··· Data to process ···
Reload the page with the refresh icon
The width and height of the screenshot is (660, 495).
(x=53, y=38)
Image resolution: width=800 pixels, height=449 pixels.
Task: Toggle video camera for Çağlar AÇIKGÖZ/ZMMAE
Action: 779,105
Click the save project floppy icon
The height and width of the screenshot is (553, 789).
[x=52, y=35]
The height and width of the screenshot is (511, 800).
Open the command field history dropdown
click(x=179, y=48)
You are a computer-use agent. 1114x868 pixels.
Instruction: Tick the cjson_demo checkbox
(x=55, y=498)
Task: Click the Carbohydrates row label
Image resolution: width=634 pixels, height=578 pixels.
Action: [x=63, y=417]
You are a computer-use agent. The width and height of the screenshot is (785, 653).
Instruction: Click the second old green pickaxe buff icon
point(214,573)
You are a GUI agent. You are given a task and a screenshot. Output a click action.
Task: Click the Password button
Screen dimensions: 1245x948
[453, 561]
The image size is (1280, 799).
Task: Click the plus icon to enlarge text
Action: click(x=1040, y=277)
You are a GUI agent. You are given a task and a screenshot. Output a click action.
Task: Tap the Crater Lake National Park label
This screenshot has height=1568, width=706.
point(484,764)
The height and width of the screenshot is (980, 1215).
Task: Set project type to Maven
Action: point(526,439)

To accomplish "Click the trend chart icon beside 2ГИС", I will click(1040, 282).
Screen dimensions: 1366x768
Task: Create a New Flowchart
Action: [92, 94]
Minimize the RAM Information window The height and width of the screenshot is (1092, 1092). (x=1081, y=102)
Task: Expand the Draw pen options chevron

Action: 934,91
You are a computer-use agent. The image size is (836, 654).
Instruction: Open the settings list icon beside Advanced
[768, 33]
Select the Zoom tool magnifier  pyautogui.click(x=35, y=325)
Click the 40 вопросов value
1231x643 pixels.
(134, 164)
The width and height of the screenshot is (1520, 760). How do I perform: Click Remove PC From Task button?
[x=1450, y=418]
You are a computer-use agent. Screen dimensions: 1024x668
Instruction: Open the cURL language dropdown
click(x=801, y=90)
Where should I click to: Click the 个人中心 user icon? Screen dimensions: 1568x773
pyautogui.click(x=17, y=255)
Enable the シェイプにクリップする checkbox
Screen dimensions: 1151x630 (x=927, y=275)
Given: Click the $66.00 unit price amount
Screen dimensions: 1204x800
···
| Exercise objective |
Give an exact copy of the lines above from the line with "Open the command field history dropdown" up to and including the line with "Minimize the RAM", and leave everything else out.

| Solution to the exercise |
Open the command field history dropdown
click(x=179, y=48)
You are a computer-use agent. 1114x868 pixels.
Instruction: Tick the cjson_demo checkbox
(x=55, y=498)
Task: Click the Carbohydrates row label
Image resolution: width=634 pixels, height=578 pixels.
Action: [x=63, y=417]
You are a computer-use agent. The width and height of the screenshot is (785, 653).
Instruction: Click the second old green pickaxe buff icon
point(214,573)
You are a GUI agent. You are given a task and a screenshot. Output a click action.
Task: Click the Password button
Screen dimensions: 1245x948
[453, 561]
The image size is (1280, 799).
Task: Click the plus icon to enlarge text
Action: click(x=1040, y=277)
You are a GUI agent. You are given a task and a screenshot. Output a click action.
Task: Tap the Crater Lake National Park label
This screenshot has height=1568, width=706.
point(484,764)
The height and width of the screenshot is (980, 1215).
Task: Set project type to Maven
Action: point(526,439)

To accomplish "Click the trend chart icon beside 2ГИС", I will click(1040, 282).
Screen dimensions: 1366x768
Task: Create a New Flowchart
Action: [92, 94]
Minimize the RAM Information window The height and width of the screenshot is (1092, 1092). (x=1081, y=102)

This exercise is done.